Directions for this task:
In the records that follow, find the line with "formback hotel bursa (217, 185)"; from there, retype every line exactly through the line with "मोहब्बत (10, 2305)", which also belongs to the answer.

Stored items
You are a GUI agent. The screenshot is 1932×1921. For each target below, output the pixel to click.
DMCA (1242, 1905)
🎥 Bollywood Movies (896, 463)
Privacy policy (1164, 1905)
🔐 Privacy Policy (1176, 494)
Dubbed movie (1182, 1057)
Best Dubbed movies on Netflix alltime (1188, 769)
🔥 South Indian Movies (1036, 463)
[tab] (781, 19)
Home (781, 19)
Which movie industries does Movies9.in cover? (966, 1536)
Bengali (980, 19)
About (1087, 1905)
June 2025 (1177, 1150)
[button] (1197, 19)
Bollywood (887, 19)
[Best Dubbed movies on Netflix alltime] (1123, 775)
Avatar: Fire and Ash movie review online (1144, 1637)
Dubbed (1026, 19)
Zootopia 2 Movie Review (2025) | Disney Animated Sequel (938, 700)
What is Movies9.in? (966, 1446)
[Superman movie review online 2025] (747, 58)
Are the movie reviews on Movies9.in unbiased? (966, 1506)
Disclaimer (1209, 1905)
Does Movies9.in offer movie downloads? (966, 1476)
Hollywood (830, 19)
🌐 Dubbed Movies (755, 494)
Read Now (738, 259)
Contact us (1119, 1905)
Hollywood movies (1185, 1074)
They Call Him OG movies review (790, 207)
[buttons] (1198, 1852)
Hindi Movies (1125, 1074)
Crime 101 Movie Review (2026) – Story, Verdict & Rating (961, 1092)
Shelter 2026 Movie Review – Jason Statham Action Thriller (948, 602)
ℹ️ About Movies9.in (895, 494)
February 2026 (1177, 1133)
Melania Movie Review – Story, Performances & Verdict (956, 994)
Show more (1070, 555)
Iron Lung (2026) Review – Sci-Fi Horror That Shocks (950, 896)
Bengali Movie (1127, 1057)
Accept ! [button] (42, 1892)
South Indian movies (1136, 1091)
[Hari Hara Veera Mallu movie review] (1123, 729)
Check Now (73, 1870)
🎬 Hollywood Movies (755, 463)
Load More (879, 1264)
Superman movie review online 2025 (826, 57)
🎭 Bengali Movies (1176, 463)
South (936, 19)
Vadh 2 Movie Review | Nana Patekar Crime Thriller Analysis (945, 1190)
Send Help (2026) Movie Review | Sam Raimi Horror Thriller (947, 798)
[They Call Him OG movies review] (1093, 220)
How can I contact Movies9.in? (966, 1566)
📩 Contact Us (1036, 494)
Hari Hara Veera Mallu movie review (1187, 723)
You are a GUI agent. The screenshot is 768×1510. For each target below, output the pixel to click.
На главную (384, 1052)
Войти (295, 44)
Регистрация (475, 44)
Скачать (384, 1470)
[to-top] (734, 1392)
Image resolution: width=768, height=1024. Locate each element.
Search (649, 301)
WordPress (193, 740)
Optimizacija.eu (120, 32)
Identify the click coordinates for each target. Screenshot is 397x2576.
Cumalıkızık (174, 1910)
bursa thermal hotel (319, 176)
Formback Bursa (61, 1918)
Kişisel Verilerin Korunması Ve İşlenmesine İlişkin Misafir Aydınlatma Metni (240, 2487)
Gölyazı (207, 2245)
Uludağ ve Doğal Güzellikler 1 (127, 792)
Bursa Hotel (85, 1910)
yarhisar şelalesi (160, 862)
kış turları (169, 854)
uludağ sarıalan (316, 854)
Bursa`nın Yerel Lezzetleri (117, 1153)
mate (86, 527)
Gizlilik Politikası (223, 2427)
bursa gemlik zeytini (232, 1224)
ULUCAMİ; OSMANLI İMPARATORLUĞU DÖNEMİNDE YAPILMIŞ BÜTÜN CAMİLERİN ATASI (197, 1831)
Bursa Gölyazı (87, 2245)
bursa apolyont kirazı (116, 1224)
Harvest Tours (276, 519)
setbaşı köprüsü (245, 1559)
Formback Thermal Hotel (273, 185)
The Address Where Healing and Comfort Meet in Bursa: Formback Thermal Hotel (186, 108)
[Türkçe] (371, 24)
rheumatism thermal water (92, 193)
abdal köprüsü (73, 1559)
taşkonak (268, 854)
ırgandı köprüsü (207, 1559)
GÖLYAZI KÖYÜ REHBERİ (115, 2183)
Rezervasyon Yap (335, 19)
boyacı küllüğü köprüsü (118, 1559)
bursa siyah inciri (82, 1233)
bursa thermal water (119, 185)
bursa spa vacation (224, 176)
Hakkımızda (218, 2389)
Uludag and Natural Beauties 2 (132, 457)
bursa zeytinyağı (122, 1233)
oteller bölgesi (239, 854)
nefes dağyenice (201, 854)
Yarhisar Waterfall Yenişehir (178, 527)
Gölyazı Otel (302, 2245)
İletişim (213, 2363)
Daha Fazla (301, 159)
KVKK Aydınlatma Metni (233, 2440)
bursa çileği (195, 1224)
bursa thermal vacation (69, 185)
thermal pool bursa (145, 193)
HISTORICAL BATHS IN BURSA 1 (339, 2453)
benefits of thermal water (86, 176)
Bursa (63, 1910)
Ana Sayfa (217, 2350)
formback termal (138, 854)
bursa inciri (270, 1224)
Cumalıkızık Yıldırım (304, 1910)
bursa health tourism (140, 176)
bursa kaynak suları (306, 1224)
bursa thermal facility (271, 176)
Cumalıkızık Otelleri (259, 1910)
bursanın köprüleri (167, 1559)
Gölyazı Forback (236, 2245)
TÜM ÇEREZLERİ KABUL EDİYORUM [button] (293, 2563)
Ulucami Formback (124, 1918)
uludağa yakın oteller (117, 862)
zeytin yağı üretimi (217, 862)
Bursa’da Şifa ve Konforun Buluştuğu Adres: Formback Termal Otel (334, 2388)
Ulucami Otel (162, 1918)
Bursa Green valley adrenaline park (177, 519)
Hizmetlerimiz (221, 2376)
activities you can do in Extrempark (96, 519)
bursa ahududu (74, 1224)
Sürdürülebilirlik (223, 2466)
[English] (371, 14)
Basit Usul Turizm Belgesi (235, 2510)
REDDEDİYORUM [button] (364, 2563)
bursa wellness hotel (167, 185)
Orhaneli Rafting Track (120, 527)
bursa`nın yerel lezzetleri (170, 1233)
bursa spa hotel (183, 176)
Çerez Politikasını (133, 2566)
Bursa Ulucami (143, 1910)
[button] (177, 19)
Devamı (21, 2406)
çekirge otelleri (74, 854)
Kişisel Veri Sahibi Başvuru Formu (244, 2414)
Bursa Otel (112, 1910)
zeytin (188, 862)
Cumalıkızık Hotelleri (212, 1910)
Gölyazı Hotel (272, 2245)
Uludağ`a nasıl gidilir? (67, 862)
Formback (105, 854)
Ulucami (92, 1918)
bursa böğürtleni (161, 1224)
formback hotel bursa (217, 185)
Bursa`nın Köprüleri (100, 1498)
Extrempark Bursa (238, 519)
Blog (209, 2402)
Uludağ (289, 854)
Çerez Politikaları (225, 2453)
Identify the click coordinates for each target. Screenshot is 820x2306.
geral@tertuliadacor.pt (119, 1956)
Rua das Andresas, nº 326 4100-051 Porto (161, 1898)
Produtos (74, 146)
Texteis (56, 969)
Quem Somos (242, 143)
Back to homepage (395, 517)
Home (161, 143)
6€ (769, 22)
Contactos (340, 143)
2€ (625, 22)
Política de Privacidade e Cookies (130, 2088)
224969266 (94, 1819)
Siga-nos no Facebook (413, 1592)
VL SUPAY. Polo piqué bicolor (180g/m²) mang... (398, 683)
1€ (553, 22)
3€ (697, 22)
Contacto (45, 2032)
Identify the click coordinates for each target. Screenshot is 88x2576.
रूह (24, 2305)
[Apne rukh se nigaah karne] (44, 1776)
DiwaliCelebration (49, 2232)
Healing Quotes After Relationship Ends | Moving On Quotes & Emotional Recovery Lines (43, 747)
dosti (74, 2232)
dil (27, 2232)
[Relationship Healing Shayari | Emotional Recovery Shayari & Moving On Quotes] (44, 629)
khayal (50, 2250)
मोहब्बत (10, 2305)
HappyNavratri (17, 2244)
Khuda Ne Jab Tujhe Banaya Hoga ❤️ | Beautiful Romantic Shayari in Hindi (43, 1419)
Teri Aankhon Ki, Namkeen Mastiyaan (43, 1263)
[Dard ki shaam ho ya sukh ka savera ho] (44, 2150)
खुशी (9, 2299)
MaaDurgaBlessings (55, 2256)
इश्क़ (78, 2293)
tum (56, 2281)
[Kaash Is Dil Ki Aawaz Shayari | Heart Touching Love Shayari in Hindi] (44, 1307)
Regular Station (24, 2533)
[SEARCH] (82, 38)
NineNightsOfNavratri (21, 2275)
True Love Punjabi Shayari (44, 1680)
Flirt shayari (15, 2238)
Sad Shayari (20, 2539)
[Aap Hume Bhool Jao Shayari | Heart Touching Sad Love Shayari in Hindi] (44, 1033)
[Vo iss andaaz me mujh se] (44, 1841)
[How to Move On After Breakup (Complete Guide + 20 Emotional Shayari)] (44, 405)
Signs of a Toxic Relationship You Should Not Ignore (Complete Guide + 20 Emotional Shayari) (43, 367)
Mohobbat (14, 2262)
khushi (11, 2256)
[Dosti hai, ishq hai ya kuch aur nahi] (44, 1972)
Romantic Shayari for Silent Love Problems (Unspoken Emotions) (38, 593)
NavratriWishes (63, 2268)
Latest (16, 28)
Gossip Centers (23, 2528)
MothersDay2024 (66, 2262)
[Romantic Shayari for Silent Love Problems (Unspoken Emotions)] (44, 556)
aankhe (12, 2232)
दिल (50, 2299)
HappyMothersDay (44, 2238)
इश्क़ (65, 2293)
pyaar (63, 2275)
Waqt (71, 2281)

Final answer:
formback hotel bursa (217, 185)
Bursa`nın Köprüleri (100, 1498)
Extrempark Bursa (238, 519)
Blog (209, 2402)
Uludağ (289, 854)
Çerez Politikaları (225, 2453)
Identify the click coordinates for each target. Screenshot is 820x2306.
geral@tertuliadacor.pt (119, 1956)
Rua das Andresas, nº 326 4100-051 Porto (161, 1898)
Produtos (74, 146)
Texteis (56, 969)
Quem Somos (242, 143)
Back to homepage (395, 517)
Home (161, 143)
6€ (769, 22)
Contactos (340, 143)
2€ (625, 22)
Política de Privacidade e Cookies (130, 2088)
224969266 (94, 1819)
Siga-nos no Facebook (413, 1592)
VL SUPAY. Polo piqué bicolor (180g/m²) mang... (398, 683)
1€ (553, 22)
3€ (697, 22)
Contacto (45, 2032)
Identify the click coordinates for each target. Screenshot is 88x2576.
रूह (24, 2305)
[Apne rukh se nigaah karne] (44, 1776)
DiwaliCelebration (49, 2232)
Healing Quotes After Relationship Ends | Moving On Quotes & Emotional Recovery Lines (43, 747)
dosti (74, 2232)
dil (27, 2232)
[Relationship Healing Shayari | Emotional Recovery Shayari & Moving On Quotes] (44, 629)
khayal (50, 2250)
मोहब्बत (10, 2305)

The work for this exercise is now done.